▶ Required action: A verbatim copy of every entry is required.

● ● ●

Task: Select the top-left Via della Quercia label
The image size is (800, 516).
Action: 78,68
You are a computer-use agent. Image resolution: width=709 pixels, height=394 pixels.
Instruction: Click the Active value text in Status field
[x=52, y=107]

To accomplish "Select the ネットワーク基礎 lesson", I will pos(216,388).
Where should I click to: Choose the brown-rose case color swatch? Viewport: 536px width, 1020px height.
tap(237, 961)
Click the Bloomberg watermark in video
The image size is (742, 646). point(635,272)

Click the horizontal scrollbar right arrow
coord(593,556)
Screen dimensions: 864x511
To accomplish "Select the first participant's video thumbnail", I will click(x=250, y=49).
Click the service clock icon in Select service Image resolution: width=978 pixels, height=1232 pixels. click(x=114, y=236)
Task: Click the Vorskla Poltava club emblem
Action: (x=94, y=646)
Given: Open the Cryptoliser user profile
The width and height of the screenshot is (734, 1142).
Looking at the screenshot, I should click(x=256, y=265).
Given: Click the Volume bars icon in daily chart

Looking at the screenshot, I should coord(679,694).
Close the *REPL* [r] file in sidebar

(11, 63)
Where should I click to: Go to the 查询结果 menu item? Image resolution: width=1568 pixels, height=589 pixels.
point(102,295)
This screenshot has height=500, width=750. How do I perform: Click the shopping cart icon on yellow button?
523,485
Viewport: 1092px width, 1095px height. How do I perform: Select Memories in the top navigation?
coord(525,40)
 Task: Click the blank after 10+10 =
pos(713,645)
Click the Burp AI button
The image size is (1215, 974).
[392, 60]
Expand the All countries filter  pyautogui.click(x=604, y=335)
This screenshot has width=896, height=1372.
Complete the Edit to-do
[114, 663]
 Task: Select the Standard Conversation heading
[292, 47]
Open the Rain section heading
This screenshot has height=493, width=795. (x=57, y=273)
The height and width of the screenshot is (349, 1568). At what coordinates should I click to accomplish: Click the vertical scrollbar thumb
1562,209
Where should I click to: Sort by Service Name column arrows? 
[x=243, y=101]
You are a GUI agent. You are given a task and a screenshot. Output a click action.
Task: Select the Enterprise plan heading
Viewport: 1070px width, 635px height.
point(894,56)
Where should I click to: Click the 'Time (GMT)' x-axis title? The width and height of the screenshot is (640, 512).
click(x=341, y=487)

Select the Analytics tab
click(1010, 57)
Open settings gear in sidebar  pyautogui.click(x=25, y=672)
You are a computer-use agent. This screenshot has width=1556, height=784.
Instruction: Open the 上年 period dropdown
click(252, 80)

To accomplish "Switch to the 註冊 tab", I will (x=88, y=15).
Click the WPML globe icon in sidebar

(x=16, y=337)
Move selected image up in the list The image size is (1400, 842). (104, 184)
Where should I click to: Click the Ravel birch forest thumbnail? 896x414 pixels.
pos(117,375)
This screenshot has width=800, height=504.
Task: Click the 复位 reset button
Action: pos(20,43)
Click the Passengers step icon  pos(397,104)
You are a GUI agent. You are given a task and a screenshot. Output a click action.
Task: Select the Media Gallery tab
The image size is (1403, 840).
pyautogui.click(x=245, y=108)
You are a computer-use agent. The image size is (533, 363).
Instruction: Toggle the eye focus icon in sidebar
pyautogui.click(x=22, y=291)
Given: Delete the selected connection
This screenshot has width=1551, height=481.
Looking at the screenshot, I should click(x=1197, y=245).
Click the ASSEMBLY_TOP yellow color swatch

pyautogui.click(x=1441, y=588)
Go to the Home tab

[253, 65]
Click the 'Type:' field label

● ● ●

▶ Solved exercise:
Task: Select the top-left Via della Quercia label
The image size is (800, 516).
Action: 78,68
You are a computer-use agent. Image resolution: width=709 pixels, height=394 pixels.
Instruction: Click the Active value text in Status field
[x=52, y=107]

To accomplish "Select the ネットワーク基礎 lesson", I will pos(216,388).
Where should I click to: Choose the brown-rose case color swatch? Viewport: 536px width, 1020px height.
tap(237, 961)
Click the Bloomberg watermark in video
The image size is (742, 646). point(635,272)

Click the horizontal scrollbar right arrow
coord(593,556)
Screen dimensions: 864x511
To accomplish "Select the first participant's video thumbnail", I will click(x=250, y=49).
Click the service clock icon in Select service Image resolution: width=978 pixels, height=1232 pixels. click(x=114, y=236)
Task: Click the Vorskla Poltava club emblem
Action: (x=94, y=646)
Given: Open the Cryptoliser user profile
The width and height of the screenshot is (734, 1142).
Looking at the screenshot, I should click(x=256, y=265).
Given: Click the Volume bars icon in daily chart

Looking at the screenshot, I should coord(679,694).
Close the *REPL* [r] file in sidebar

(11, 63)
Where should I click to: Go to the 查询结果 menu item? Image resolution: width=1568 pixels, height=589 pixels.
point(102,295)
This screenshot has height=500, width=750. How do I perform: Click the shopping cart icon on yellow button?
523,485
Viewport: 1092px width, 1095px height. How do I perform: Select Memories in the top navigation?
coord(525,40)
 Task: Click the blank after 10+10 =
pos(713,645)
Click the Burp AI button
The image size is (1215, 974).
[392, 60]
Expand the All countries filter  pyautogui.click(x=604, y=335)
This screenshot has width=896, height=1372.
Complete the Edit to-do
[114, 663]
 Task: Select the Standard Conversation heading
[292, 47]
Open the Rain section heading
This screenshot has height=493, width=795. (x=57, y=273)
The height and width of the screenshot is (349, 1568). At what coordinates should I click to accomplish: Click the vertical scrollbar thumb
1562,209
Where should I click to: Sort by Service Name column arrows? 
[x=243, y=101]
You are a GUI agent. You are given a task and a screenshot. Output a click action.
Task: Select the Enterprise plan heading
Viewport: 1070px width, 635px height.
point(894,56)
Where should I click to: Click the 'Time (GMT)' x-axis title? The width and height of the screenshot is (640, 512).
click(x=341, y=487)

Select the Analytics tab
click(1010, 57)
Open settings gear in sidebar  pyautogui.click(x=25, y=672)
You are a computer-use agent. This screenshot has width=1556, height=784.
Instruction: Open the 上年 period dropdown
click(252, 80)

To accomplish "Switch to the 註冊 tab", I will (x=88, y=15).
Click the WPML globe icon in sidebar

(x=16, y=337)
Move selected image up in the list The image size is (1400, 842). (104, 184)
Where should I click to: Click the Ravel birch forest thumbnail? 896x414 pixels.
pos(117,375)
This screenshot has width=800, height=504.
Task: Click the 复位 reset button
Action: pos(20,43)
Click the Passengers step icon  pos(397,104)
You are a GUI agent. You are given a task and a screenshot. Output a click action.
Task: Select the Media Gallery tab
The image size is (1403, 840).
pyautogui.click(x=245, y=108)
You are a computer-use agent. The image size is (533, 363).
Instruction: Toggle the eye focus icon in sidebar
pyautogui.click(x=22, y=291)
Given: Delete the selected connection
This screenshot has width=1551, height=481.
Looking at the screenshot, I should click(x=1197, y=245).
Click the ASSEMBLY_TOP yellow color swatch

pyautogui.click(x=1441, y=588)
Go to the Home tab

[253, 65]
Click the 'Type:' field label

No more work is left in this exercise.